AUGURI AUDITORIUM, DA E CON L’AD JOSÉ DOSAL NORIEGA

ROMINA CIUFFA intervista JOSÉ R. DOSAL NORIEGA, amministratore delegato della Fondazione Musica per Roma. Auguri Auditorium: il complesso compie 14 anni, la Fondazione Musica per Roma 12, la presidenza di Aurelio Regina 6, e il suo nuovo amministratore delegato, lo spagnolo José Ramón Dosal Noriega, ne ha appena compiuto uno di mandato. Nel corso del 2016 è stato messo a disposizione del pubblico un patrimonio di nomi, eventi ed emozioni che vanta pochi esempi nel mondo: dal 1° gennaio al 19 ottobre si sono registrati 258 mila spettatori per circa 490 eventi ed un incasso lordo di 8 milioni e 136 mila euro. Ma, nella migliore tradizione italiana, recentemente i media si sono scaraventati contro la nuova amministrazione, plausibilmente senza dati alla mano (la conferenza stampa di apertura della nuova stagione si è tenuta solo dopo), dando eco a critiche buie, distruttive e, soprattutto, corali non nel senso di «coro», bensì in quello del «copia-incolla». Ho posto le domande d’uopo direttamente all’amministratore delegato della Fondazione Musica per Roma, i cui soci sono il Comune di Roma (che ha conferito in concessione d’uso per 99 anni l’immobile Auditorium alla Fondazione), la Camera di Commercio, la Provincia di Roma e la Regione Lazio.

Domanda.

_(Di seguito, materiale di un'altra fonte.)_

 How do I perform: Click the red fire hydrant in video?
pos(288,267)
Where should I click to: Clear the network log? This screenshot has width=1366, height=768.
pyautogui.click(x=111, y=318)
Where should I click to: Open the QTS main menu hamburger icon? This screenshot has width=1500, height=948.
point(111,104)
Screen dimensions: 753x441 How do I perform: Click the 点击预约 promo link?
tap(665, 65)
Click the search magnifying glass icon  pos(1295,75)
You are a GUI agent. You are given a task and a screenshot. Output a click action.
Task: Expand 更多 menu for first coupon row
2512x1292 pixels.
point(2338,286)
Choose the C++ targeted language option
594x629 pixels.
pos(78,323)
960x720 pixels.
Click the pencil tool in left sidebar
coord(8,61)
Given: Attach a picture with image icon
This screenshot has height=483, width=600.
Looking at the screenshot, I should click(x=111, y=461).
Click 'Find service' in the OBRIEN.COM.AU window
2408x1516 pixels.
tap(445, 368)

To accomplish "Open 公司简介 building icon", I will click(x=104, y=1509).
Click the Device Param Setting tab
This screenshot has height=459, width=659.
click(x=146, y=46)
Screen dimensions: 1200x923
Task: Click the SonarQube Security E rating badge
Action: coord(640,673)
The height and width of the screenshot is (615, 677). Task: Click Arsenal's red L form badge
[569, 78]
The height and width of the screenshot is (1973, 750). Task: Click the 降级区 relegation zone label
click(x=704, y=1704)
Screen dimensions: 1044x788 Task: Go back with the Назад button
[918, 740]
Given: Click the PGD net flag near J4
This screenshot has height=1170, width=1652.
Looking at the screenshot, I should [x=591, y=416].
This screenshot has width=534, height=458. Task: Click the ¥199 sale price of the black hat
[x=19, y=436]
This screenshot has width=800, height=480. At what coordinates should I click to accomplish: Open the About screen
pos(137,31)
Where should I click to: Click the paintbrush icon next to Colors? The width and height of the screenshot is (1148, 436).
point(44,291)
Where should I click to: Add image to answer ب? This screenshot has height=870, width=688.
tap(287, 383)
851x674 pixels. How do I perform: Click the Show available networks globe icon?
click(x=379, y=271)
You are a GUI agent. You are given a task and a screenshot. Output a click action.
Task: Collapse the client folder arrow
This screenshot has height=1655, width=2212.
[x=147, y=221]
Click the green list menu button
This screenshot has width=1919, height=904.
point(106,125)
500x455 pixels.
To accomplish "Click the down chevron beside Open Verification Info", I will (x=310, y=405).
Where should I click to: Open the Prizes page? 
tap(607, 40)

Cosa ha generato l’accanimento mediatico ottobrino avverso l’ultimo anno di Auditorium?
Risposta. Credo che sia naturale, nel momento in cui arriva un nuovo responsabile culturale in città e a capo di una struttura così importante, suscitare la curiosità della stampa. Tutte le critiche mi sono state utili e posso affermare oggi, ad un anno dal mio arrivo, che nulla è mutato nell’andamento dell’Auditorium, né biglietti né spettatori, e abbiamo anche un bilancio positivo. Non sono un politico, voglio solo lavorare e per il bene di questa nostra istituzione, con tutto il mio impegno.

D. Cinque erano gli obiettivi che si era prefissato: Auditorium 2.0, internazionalizzazione, territorio, giovani, Auditorium va in città. Può indicarcene i risultati?
R. Per «Auditorium 2.0» abbiamo inteso lavorare per essere sempre più vicini al pubblico più giovane attraverso i canali social come Facebook, Instagram, Twitter, cresciuti del 200 per cento. Siamo anche la prima istituzione culturale ad aver lanciato un canale Telegram ed un canale Spotify, in un solo anno. L’Auditorium ha un nuovo «visual» e immagine coordinata che richiama le stagioni. Inoltre abbiamo realizzato 8 flash mob in città per il format «Auditorium Va in Città» e preso contatti con grandi istituzioni culturali straniere. Per la nostra internazionalizzazione, faccio riferimento innanzitutto alla negoziazione di rilevanti scambi di coproduzione e contenuti con il Barbican Centre di Londra; con Madrid stiamo trovando un accordo; in Messico, abbiamo parlato con il ministro della Cultura Rafael Tovar y de Teresa, che essendo già stato ambasciatore in Italia conosce perfettamente Roma e l’Auditorium, e posso anticipare che c’è una trattativa volta a firmare un accordo di amicizia con il Cenart, Centro nazionale delle arti, istituzione messicana corrispondente alla nostra, e credo che questa possa essere la porta d’ingresso per l’Auditorium nei confronti dell’America Latina.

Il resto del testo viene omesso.